# TASK OBJECTIVE
Repeat the rows word for word, starting at the line that contains "Image resolution: width=1568" and ending with the final line of the rows.

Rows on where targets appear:

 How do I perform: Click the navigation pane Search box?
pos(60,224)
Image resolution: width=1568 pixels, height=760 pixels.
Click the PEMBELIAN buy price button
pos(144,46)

# EXERCISE ANSWER
Image resolution: width=1568 pixels, height=760 pixels.
Click the PEMBELIAN buy price button
pos(144,46)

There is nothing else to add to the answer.